I think I got hooked on alchemy when I 2-shot the final boss of Witcher 2 on Dark without the cursed gear. Ever since, it’s been one of my main focuses when it comes to these games. I just love having tools for different situations.
Both Whirl and buying food is where I completely disagree. Buying food is doing nothing but wasting your money. Just remember to loot containers and everything you can and you’ll never need to buy food. Also, make sure to wait before the regen on the food to end before hitting the button to eat again, otherwise you are wasting food. You should be using your money to repair your equipment and to make better equipment.
Whirl is almost unusable on DeathMarch. While in Whirl you can dish out a lot of damage but can’t dodge at all. Using this ability will cause you to die a lot from enemies who didn’t get stunned from your attacks.
Last point. Upgrade your light attacks first, then upgrade your alchemy abilities. There are certain Sword and Alchemy builds that cannot be beaten by any other build. You should look up a guide on Youtube or Reddit and try and find the builds that let you do huge damage to enemies (over 10k damage).

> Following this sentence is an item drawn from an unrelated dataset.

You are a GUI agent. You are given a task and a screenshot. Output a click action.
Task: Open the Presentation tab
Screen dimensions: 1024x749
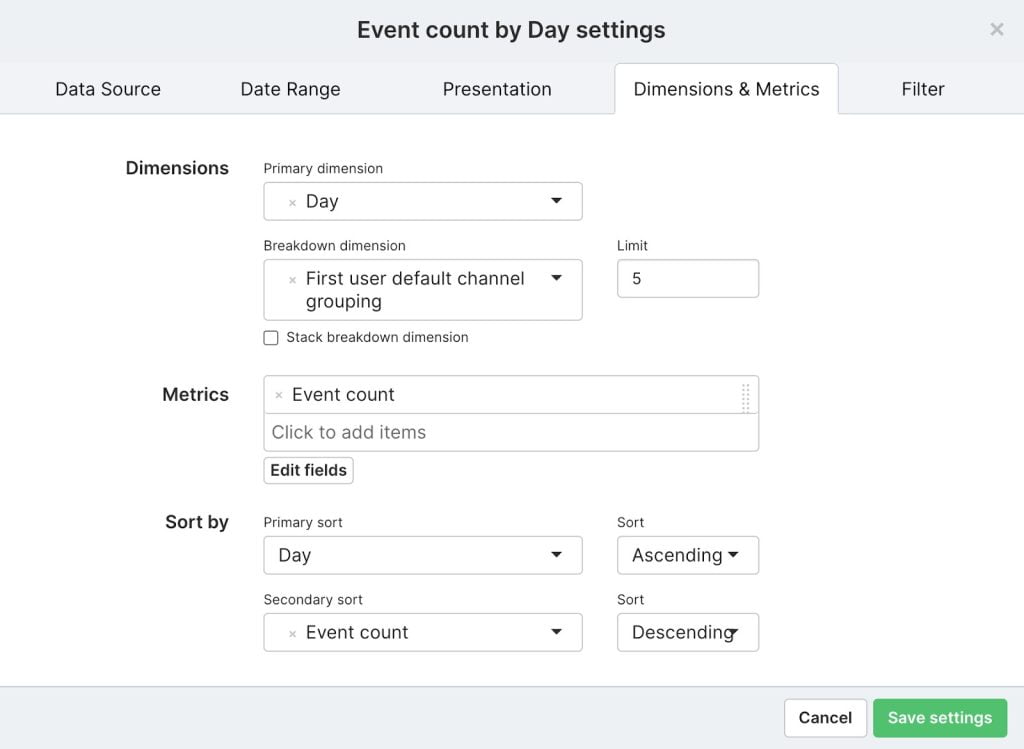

As a small little note as well. Once you learn how to dodge enemies and remember to use Quen as your main sign, DeathMarch won’t be that hard anymore. It’s really not hard at all. People who waste money and panic during fights are the only people who won’t be able to enjoy DeathMarch.
How about the “Gourmet” perk from the fourth tab (the yellow/golden/brown one)? It gives you 20-some minutes (of real time) health regeneration on one piece of food. I see a lot of “powergamers” overlook this simple skill, which will save their behind several times more than, say, “Undying”, in preference of (subjectively) unneeded combat skills.
Or “Fleetfooted” + “Frenzy”? The first lets you dodge without taking damage, and the second slows time, allowing you to dodge, when an enemy is about to counterattack if your toxicity is above 0.
On Deathmarch it is better to be alive and kill your enemies with “bugbites”, than hit like a ton of bricks, but end under the pile yourself. That playstyle is for the lower difficulties – and can be d*mn fun, when done right.
You could have saved a lot of time just by saying “you have infinite dodge and are invulnerable for the entire animation, just dodge everything.”
Love this game, but the combat mechanics are a joke.